Es gibt neue Anhaltspunkte für eine Straftat. Die Staatsanwaltschaft will nach Abschluss der Untersuchungen entscheiden, ob Anklage gegen Julian Assange erhoben wird. Sie ermittelt wegen Vergewaltigung, sexueller Nötigung und sexueller Belästigung.

Die schwedischen Behörden haben die Ermittlungen gegen den Wikileaks-Gründer Julian Assange wieder aufgenommen. Es gebe neue Hinweise darauf, dass Assange eine Straftat begangen habe, heißt es vonseiten der Staatsanwaltschaft.

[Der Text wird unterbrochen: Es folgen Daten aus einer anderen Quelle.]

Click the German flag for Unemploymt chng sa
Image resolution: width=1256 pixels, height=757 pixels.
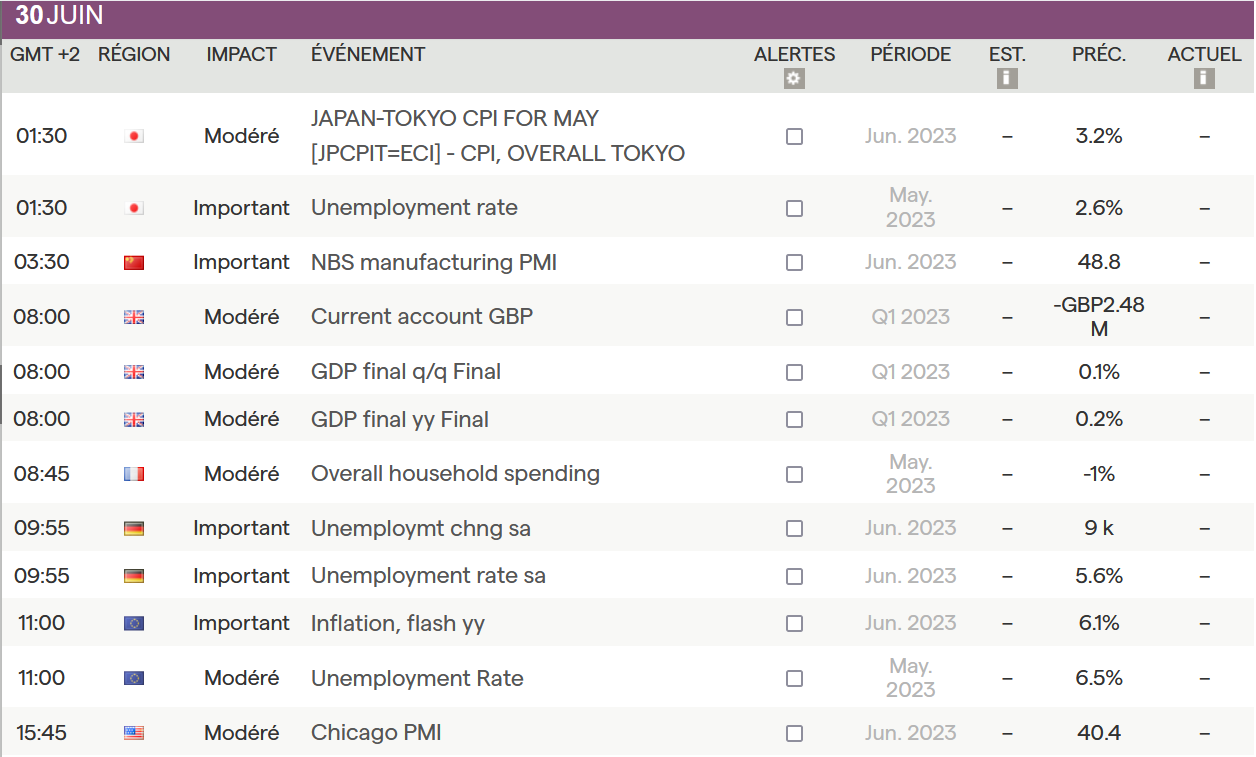134,528
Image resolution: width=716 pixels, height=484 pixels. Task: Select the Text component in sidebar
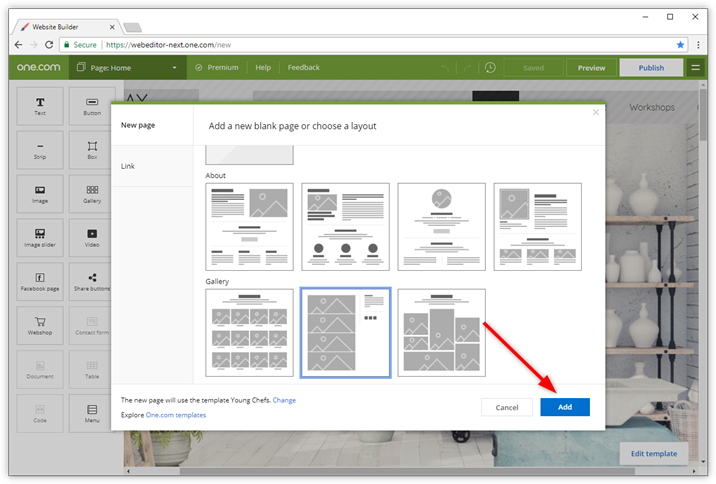pyautogui.click(x=40, y=106)
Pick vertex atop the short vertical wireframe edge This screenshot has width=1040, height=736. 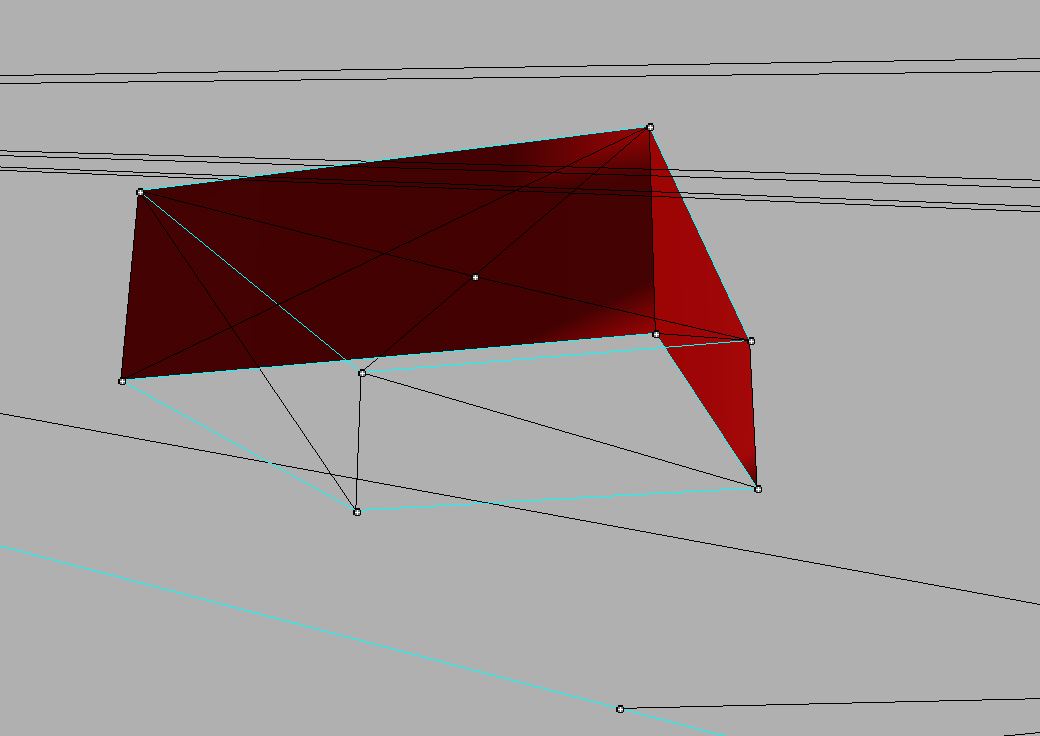[362, 373]
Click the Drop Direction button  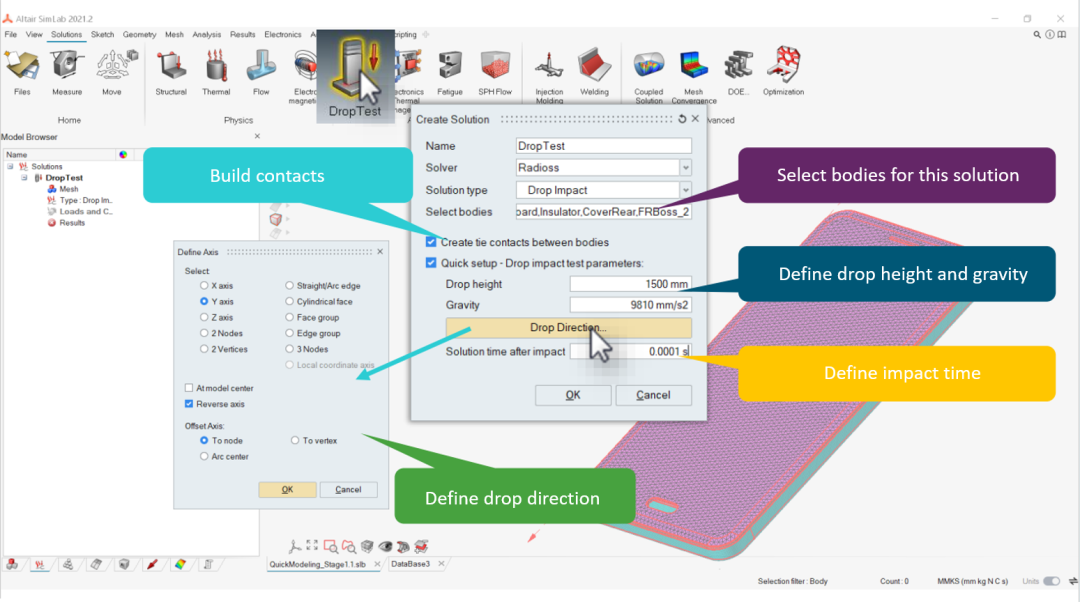[568, 328]
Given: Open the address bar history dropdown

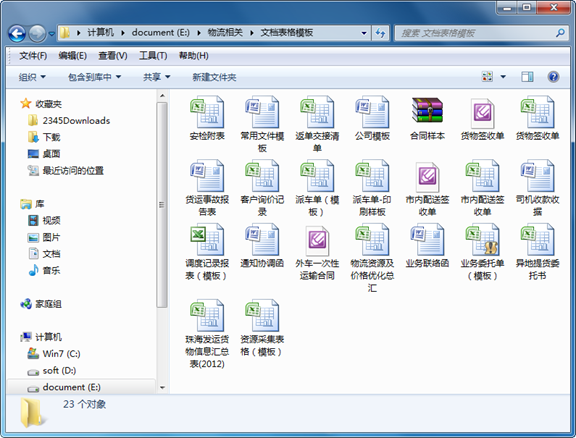Looking at the screenshot, I should pos(364,33).
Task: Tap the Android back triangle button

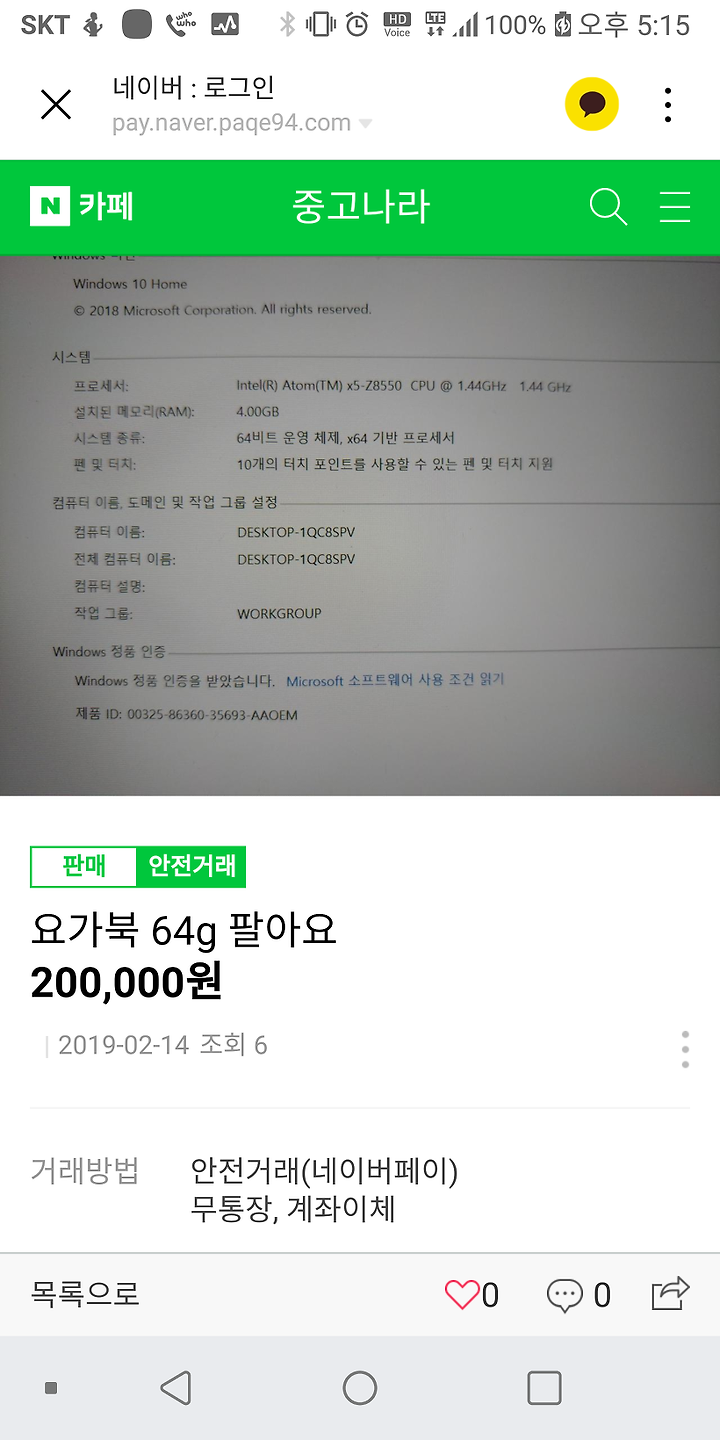Action: 176,1388
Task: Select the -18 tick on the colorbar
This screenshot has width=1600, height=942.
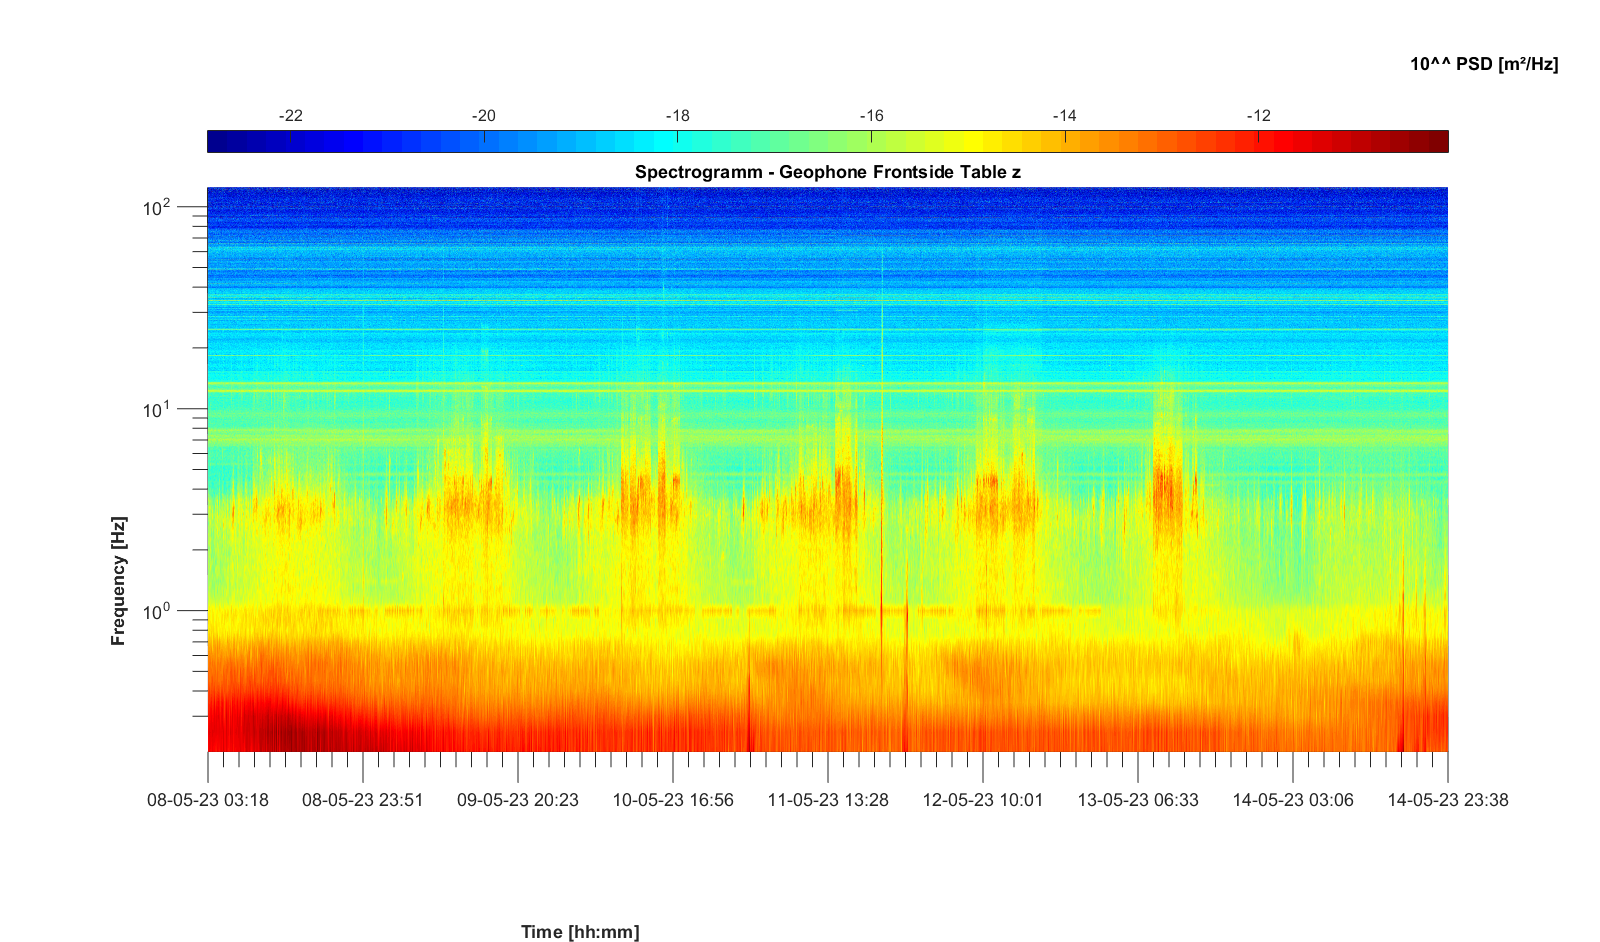Action: [678, 116]
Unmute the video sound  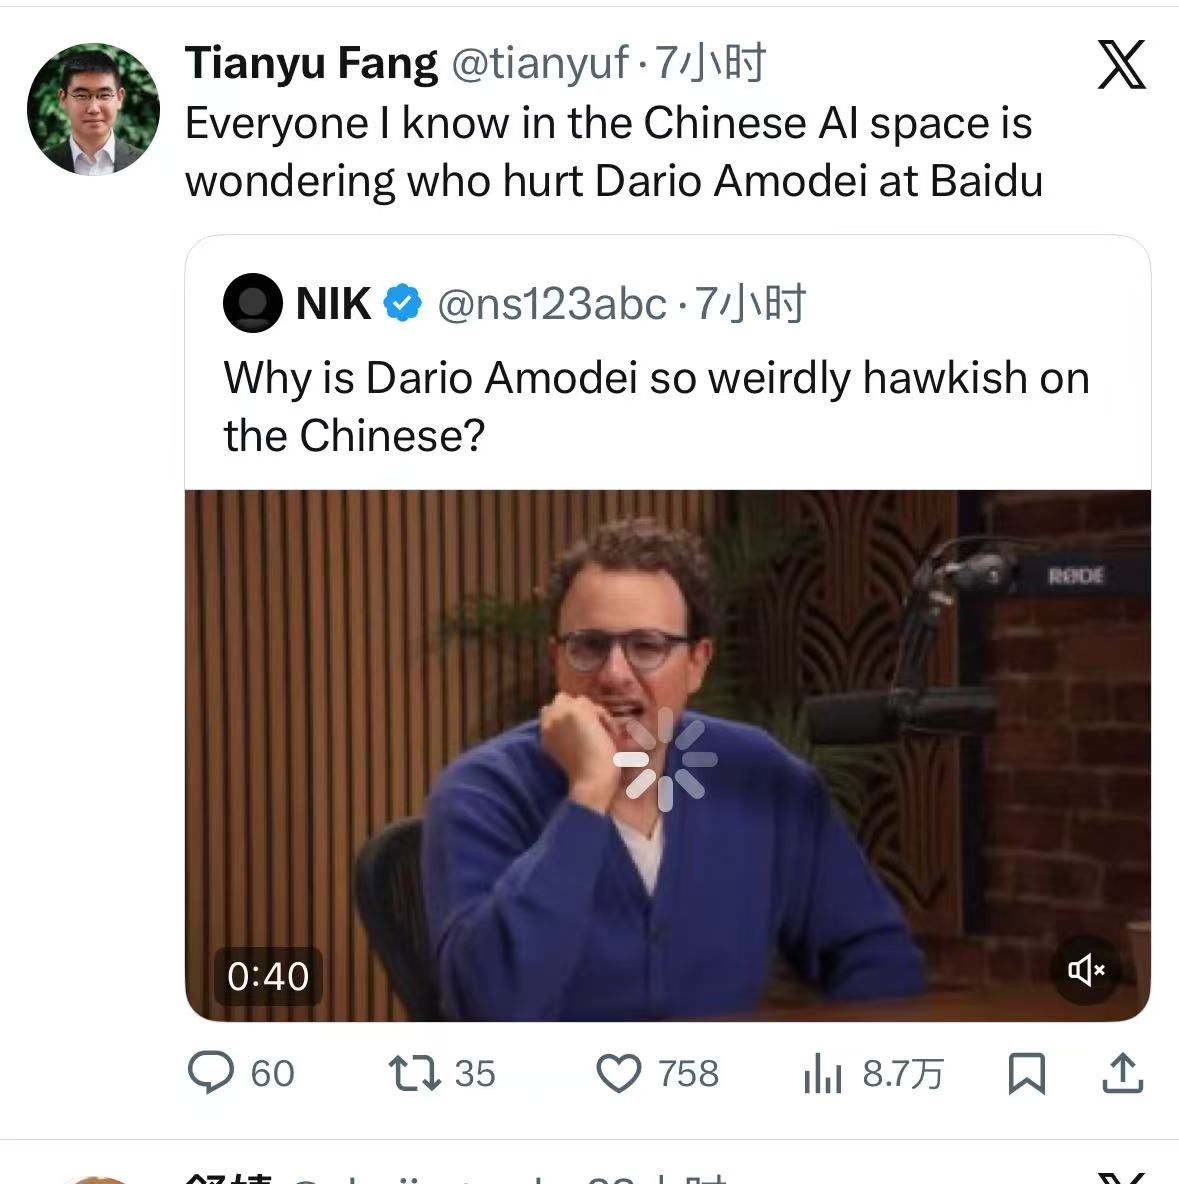coord(1086,970)
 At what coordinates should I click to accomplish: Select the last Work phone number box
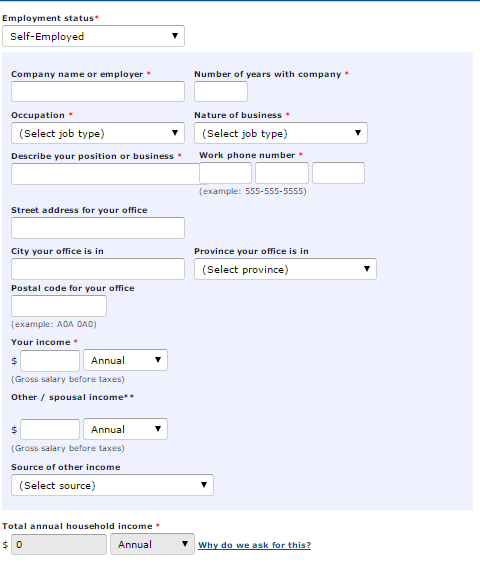coord(339,173)
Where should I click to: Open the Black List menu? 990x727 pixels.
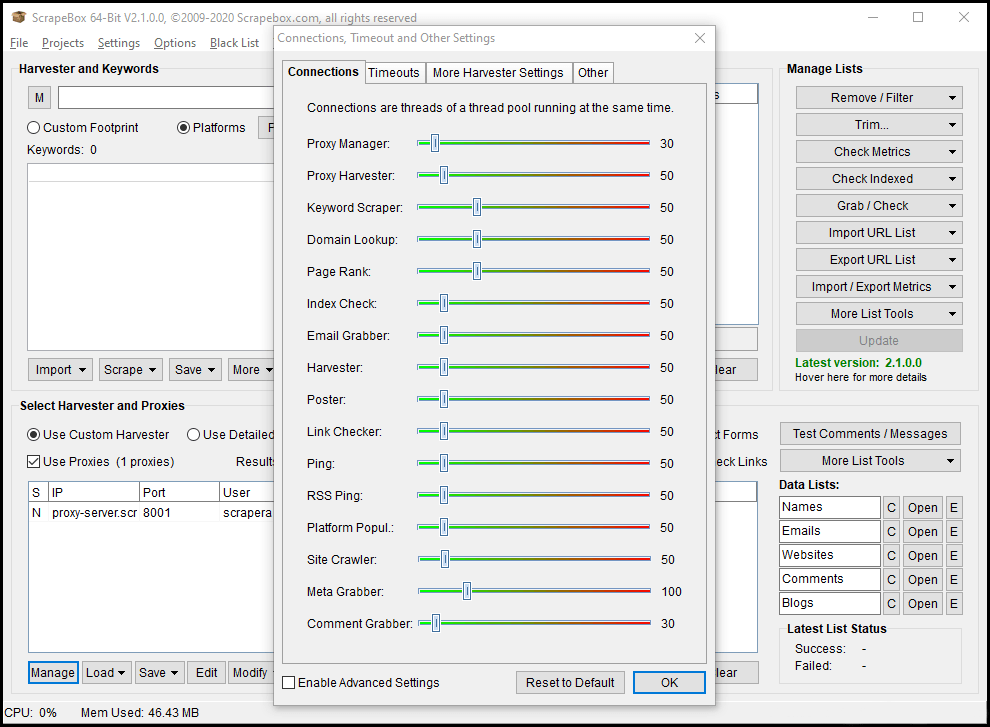[x=234, y=43]
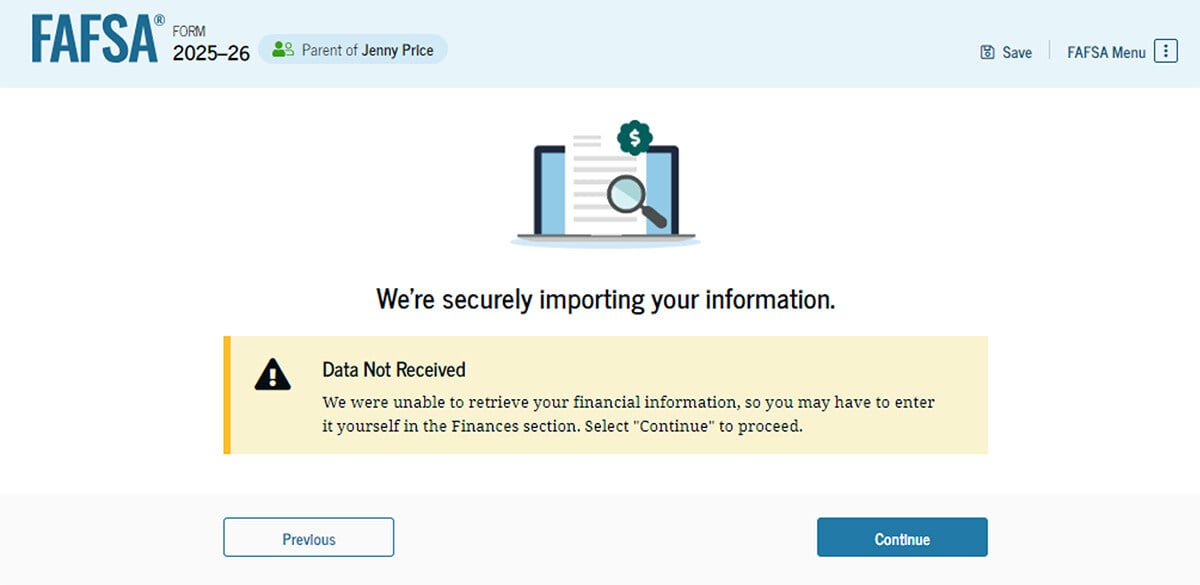Click the Parent of Jenny Price badge
The width and height of the screenshot is (1200, 585).
(353, 49)
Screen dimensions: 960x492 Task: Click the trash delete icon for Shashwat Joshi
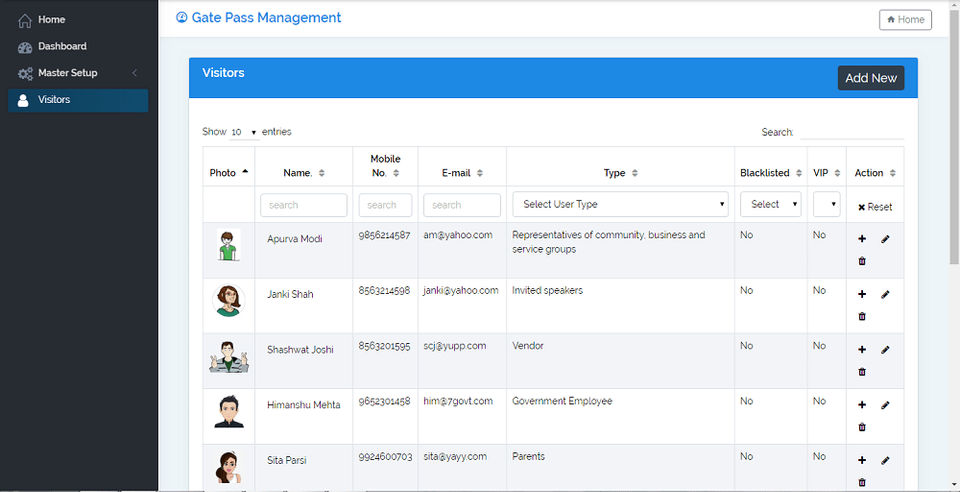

Die Fälle zweier Frauen wurden wieder eröffnet, die gegen Assange ausgesagt hatten. Nun wird sowohl wegen Vergewaltigung als auch wegen sexueller Nötigung und sexueller Belästigung ermittelt.

„Auf Basis der derzeit verfügbaren Informationen bin ich zu dem Schluss gekommen, dass das Verbrechen als Vergewaltigung einzustufen ist“, sagte die zuständige Staatsanwältin Marianne Ny. Es seien jedoch weitere Untersuchungen notwendig, um die Situation richtig beurteilen zu können.

Vor zwei Wochen hatten die beiden Frauen einen Haftbefehl gegen Assange erwirkt, den die Staatsanwaltschaft innerhalb von 24 Stunden wieder aufhob. Daraufhin wurden die Ermittlungen wegen Vergewaltigung zunächst eingestellt.

Im zweiten Fall schwächte Oberstaatsanwältin Eva Finne den Verdacht der „sexuellen Belästigung“ auf „Belästigung“ ab.

Assange vermutet hinter dem Vorgehen der schwedischen Justiz eine Schmutzkampagne. Wikileaks hatte Ende Juli etwa 77.000 als geheim eingestufte Dokumente über den US-Militäreinsatz in Afghanistan ins Netz gestellt und damit eine Kontroverse ausgelöst. Der Nachrichtenagentur AP zufolge bereitet die Organisation die Veröffentlichung weiterer 15.000 Schriftstücke vor.